(Data extracts begins)

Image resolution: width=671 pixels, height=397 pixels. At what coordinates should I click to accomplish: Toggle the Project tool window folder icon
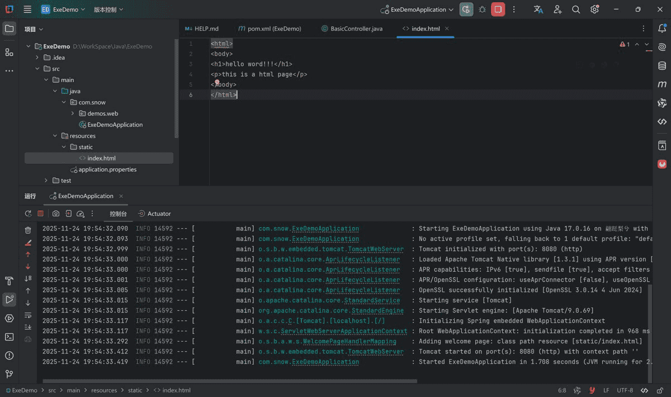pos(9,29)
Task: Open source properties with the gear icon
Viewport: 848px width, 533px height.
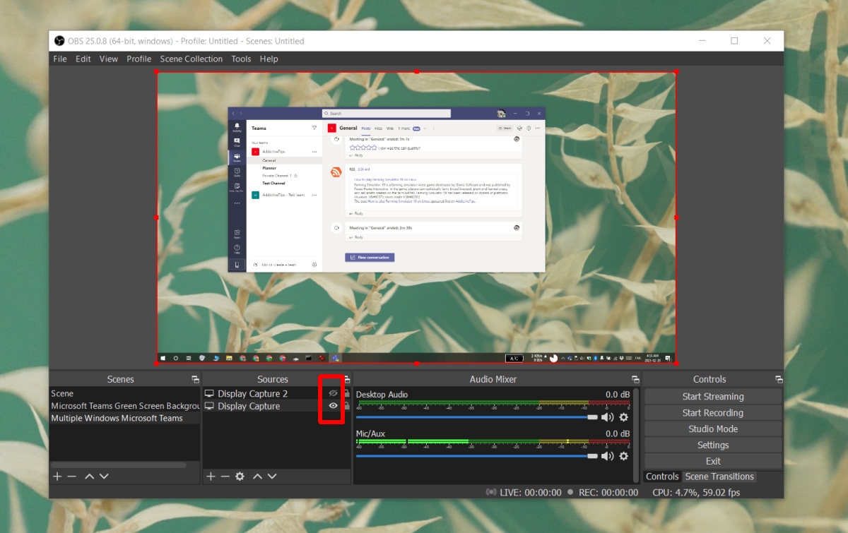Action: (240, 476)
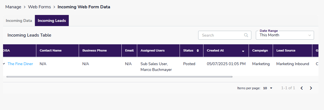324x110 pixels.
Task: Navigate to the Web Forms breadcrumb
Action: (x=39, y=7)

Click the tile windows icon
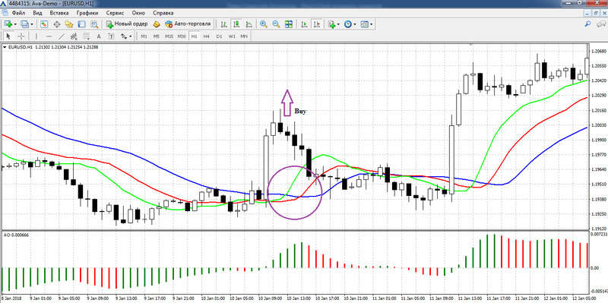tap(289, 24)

(Data extracts ends)

With the pictures left aside, set down each entry above exactly as it stands.

Result:
Image resolution: width=671 pixels, height=397 pixels. At what coordinates should I click to accomplish: Toggle the Project tool window folder icon
pos(9,29)
Task: Open source properties with the gear icon
Viewport: 848px width, 533px height.
Action: (240, 476)
324x110 pixels.
Task: Navigate to the Web Forms breadcrumb
Action: (x=39, y=7)

Click the tile windows icon
tap(289, 24)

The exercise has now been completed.